- THE TASK -
Rewrite the lines below as a numbered list without the blank lines, and leave out the pictures.

- DATASET -
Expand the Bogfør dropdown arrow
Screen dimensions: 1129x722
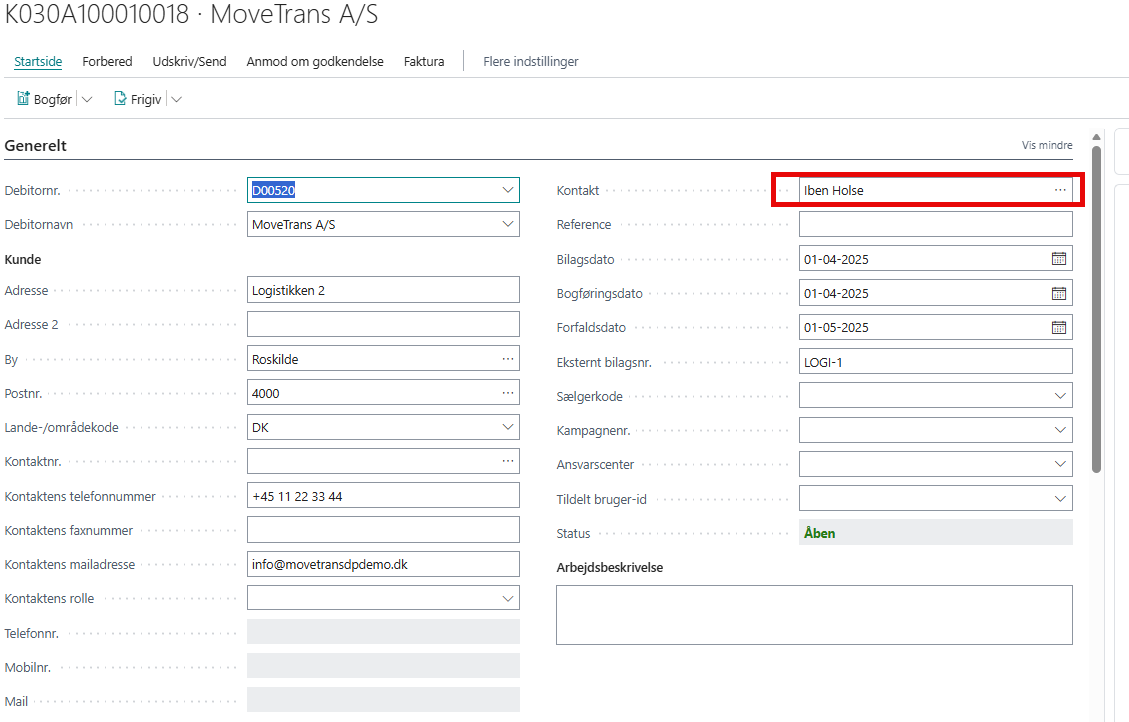(x=86, y=100)
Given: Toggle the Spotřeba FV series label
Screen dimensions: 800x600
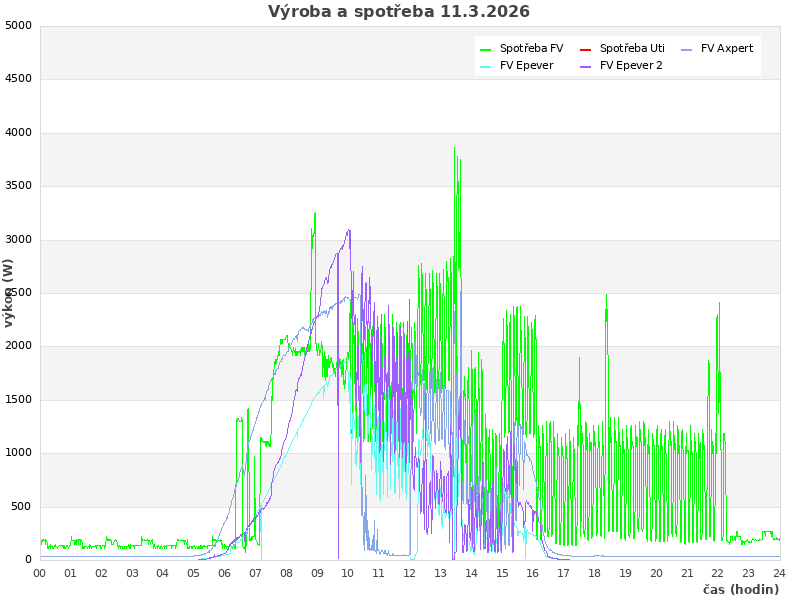Looking at the screenshot, I should (x=531, y=48).
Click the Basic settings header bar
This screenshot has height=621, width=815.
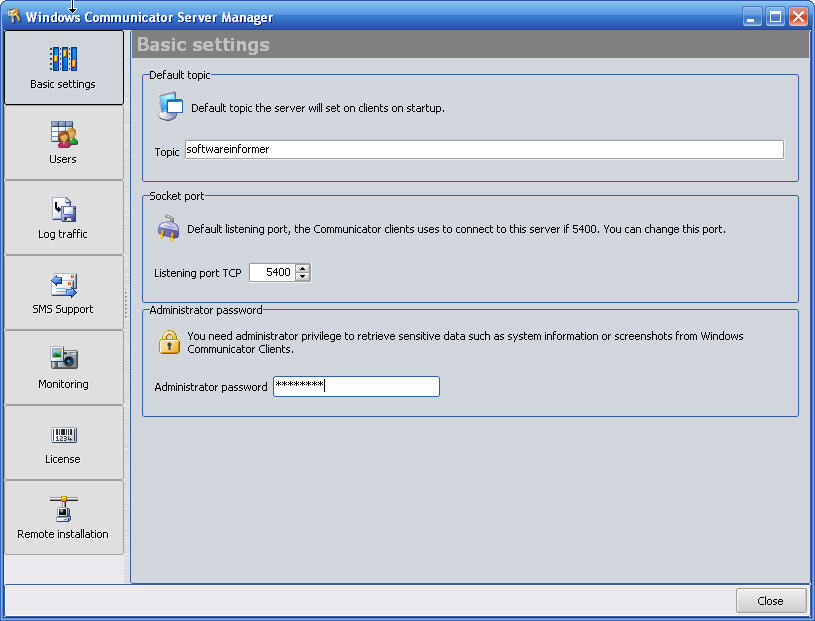click(470, 43)
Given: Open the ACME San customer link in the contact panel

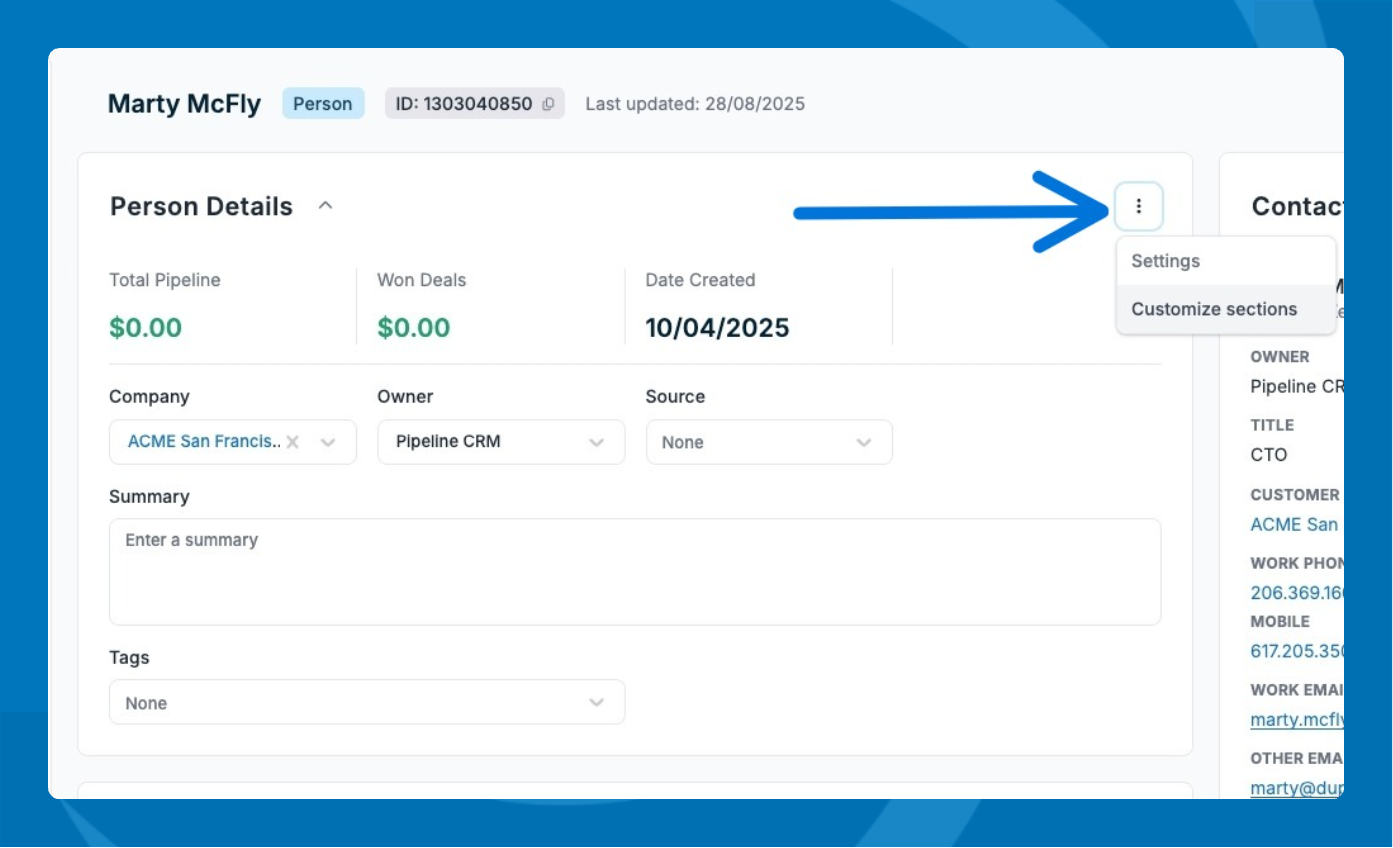Looking at the screenshot, I should pos(1294,524).
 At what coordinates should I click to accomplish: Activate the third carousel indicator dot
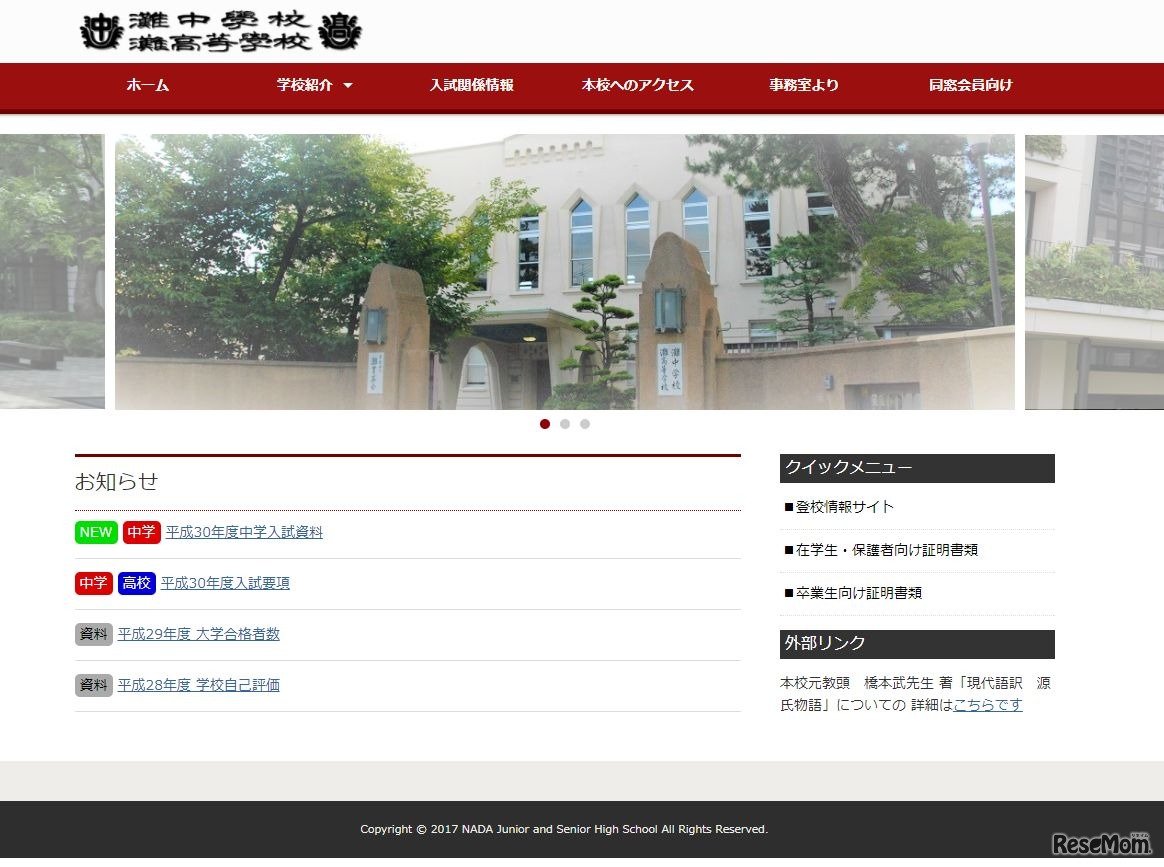coord(585,424)
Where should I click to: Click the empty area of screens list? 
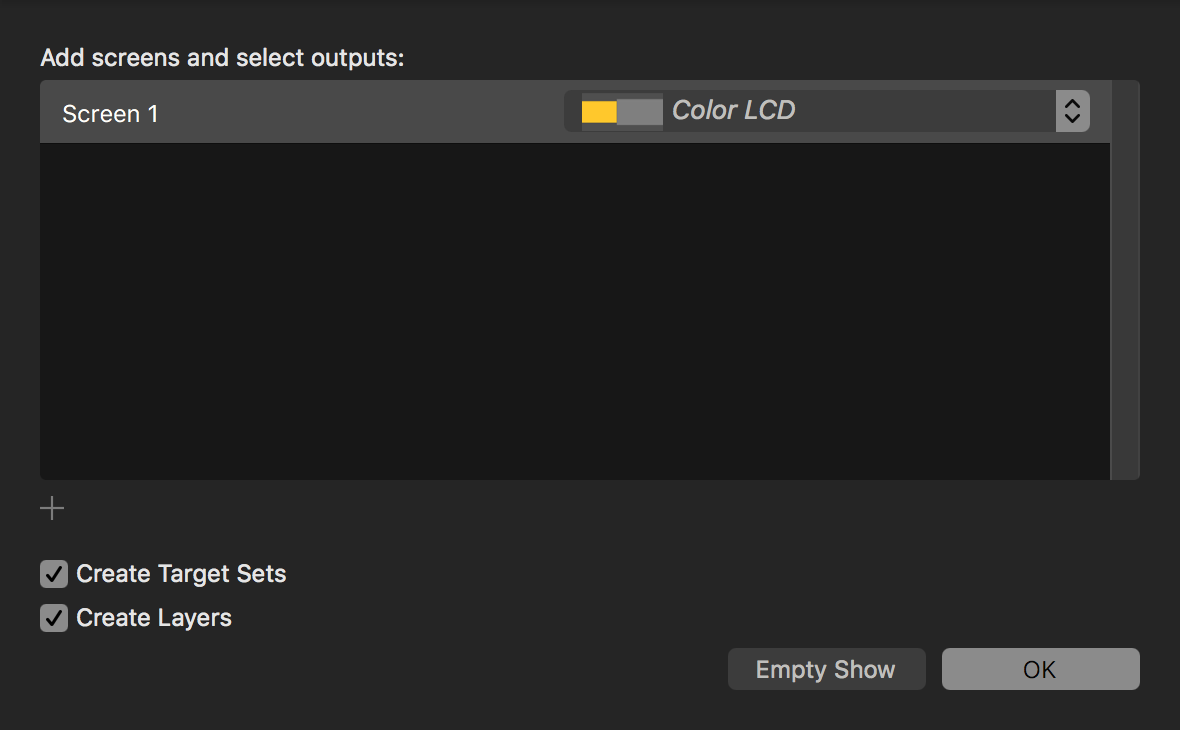pos(575,311)
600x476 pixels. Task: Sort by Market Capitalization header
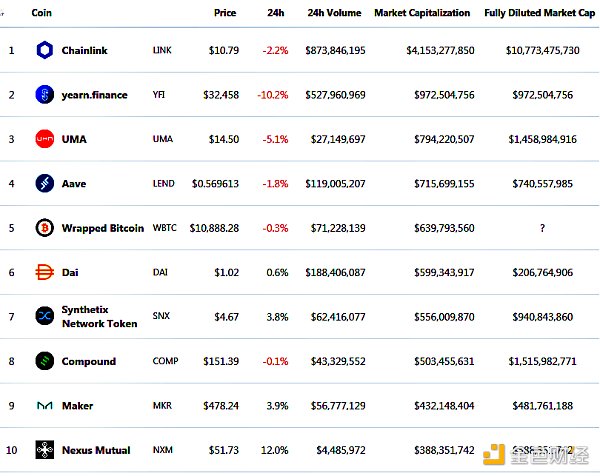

- IN RESPONSE -
1. Expand the Bogfør dropdown arrow
2. Screen dimensions: 1129x722
3. (x=86, y=100)
4. Given: Toggle the Spotřeba FV series label
5. Screen dimensions: 800x600
6. Looking at the screenshot, I should (x=531, y=48).
7. Click the Basic settings header bar
8. This screenshot has height=621, width=815.
9. click(470, 43)
10. Given: Open the ACME San customer link in the contact panel
11. Looking at the screenshot, I should pos(1294,524).
12.  At what coordinates should I click to accomplish: Activate the third carousel indicator dot
13. coord(585,424)
14. Where should I click to: Click the empty area of screens list? 
15. pos(575,311)
16. 600x476 pixels. Task: Sort by Market Capitalization header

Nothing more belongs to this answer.